Problem requirements: Report every line of the rows below that contains the word "mounting", copying each such line in full.

## Begin Source records

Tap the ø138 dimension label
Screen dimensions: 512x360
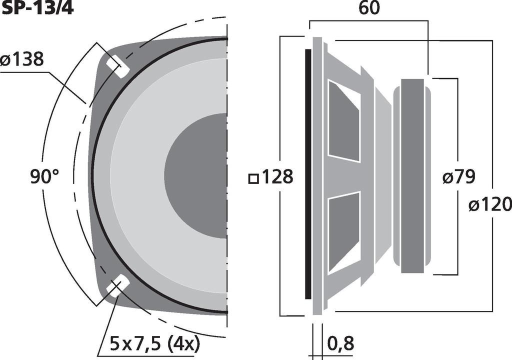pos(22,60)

## End Source records
## Begin Source records

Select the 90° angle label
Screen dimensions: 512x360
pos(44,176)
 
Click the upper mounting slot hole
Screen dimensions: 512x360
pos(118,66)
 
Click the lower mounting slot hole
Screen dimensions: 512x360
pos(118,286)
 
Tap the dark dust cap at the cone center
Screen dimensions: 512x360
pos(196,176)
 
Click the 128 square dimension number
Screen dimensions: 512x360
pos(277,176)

## End Source records

Answer to the task:
Click the upper mounting slot hole
Click the lower mounting slot hole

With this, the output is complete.